▶ **Task brief**
Will you quote only the lines starting at the one that contains "换一换 (1231, 927)" and ending with the last line of the listing below, inclusive?

▶ **Source material**
+ + +
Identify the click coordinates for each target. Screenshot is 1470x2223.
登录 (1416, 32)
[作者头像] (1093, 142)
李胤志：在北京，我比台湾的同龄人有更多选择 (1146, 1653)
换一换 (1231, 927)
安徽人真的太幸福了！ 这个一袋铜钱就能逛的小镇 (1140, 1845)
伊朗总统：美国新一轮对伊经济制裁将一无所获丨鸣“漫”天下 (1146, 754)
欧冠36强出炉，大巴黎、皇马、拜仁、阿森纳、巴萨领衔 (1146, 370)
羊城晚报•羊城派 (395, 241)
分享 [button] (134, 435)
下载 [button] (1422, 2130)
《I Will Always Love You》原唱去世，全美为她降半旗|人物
+ + +
▶ **Solution for this task**
换一换 (1231, 927)
安徽人真的太幸福了！ 这个一袋铜钱就能逛的小镇 (1140, 1845)
伊朗总统：美国新一轮对伊经济制裁将一无所获丨鸣“漫”天下 (1146, 754)
欧冠36强出炉，大巴黎、皇马、拜仁、阿森纳、巴萨领衔 (1146, 370)
羊城晚报•羊城派 (395, 241)
分享 [button] (134, 435)
下载 [button] (1422, 2130)
《I Will Always Love You》原唱去世，全美为她降半旗|人物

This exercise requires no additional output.